Ride 13

「じゃじゃーん、見て見て、これ」

 朝のホームルーム前に我孫子夜駒が机にステッカーを置いてくる。黄色地に縁の線は赤く、丸みを帯びた形の星マークだった。

「知り合いに発注して作ったんだ。デザインは梨緒ちゃんがしてくれたんだぜ」

 伊波梨緒も鐘乃魅希の席の傍に立つ。どうかな、と緊張した面持ちで反応を待っていた。

 いいんじゃないの、と言おうとして言葉を引っこめる。んん? 眉間にシワを寄せて注視すると光の加減で星の中にドクロマークが浮き出た。

 あっ、と梨緒が口元を手で押さえる。

「それは麗華ちゃんがどうしてもって……」

「こういうことすると珍走団みたいになっちゃうでしょ!」

 廊下から中を覗きこむ藤堂麗華がチラリと見えた。魅希はイスを立って教室を飛び出る。不穏さを感じたらしい相手は背を向けて全力で走っていた。それを猛烈に追いかける。

 登校し、廊下を歩む同学年の生徒らに、どけどけどけぃっ、と警告して走り抜けた。だいたいの生徒は固まるか壁際に避ける。それなのに焦点の合わない目で絶叫する者が真ん中に突っ立っていた。また例のモスキートドラッグとかいう麻薬の使用者だろう。麗華はその脇をスルリと抜ける。なぜか青年はこちらへ向かってきた。

「邪魔よっ、ボケナスッ!」

 ジャンピングキックで一蹴し、麗華を追う。

「一番族っぽいのは魅希様だと思うですわ!」

「じゃかましいっ!」

 彼女に跳びついて羽交い締めにする。捕獲完了。左右のこめかみにゲンコツをセッティングしてグリグリとしてやる。

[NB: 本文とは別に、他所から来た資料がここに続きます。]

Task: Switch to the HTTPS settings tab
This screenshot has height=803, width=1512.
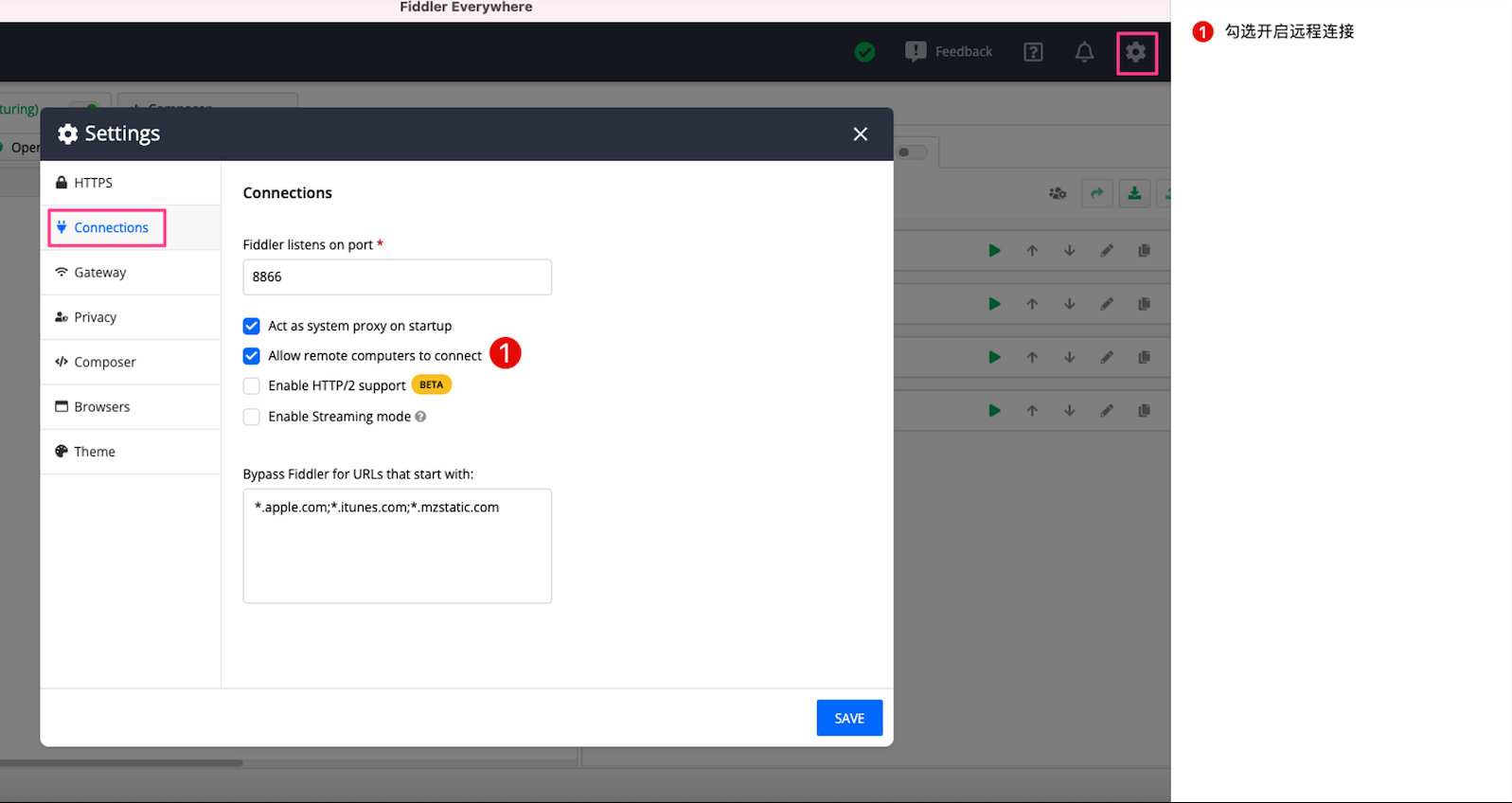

麗華こそが諸悪の根源だ。彼女が余計なことをしなければ、あるいは普通の走り屋チームとして見てもらえた可能性がある。

 麗華は手足をバタバタさせて痛がった。

「魅希様、皆さんが見てますのっ! ワタクシ、恥ずかしいですわっ!」

「うっさい! この前はよくもアタシのバイク改造してくれたわね! これでも食らえっ!」

 さらにチョークスリーパーをしてエビ反りにさせる。しっかり痛めつけておかなくては、また調子に乗って暴挙に出る。彼女の言葉など聞き入れたくなかった。

 ──て、え? 皆さん?

 半ば取り囲むようにして生徒が注目している。魅希が目を向けただけで彼らは視線を逸らした。目が合ったら殺されるとでも思っているかのようだ。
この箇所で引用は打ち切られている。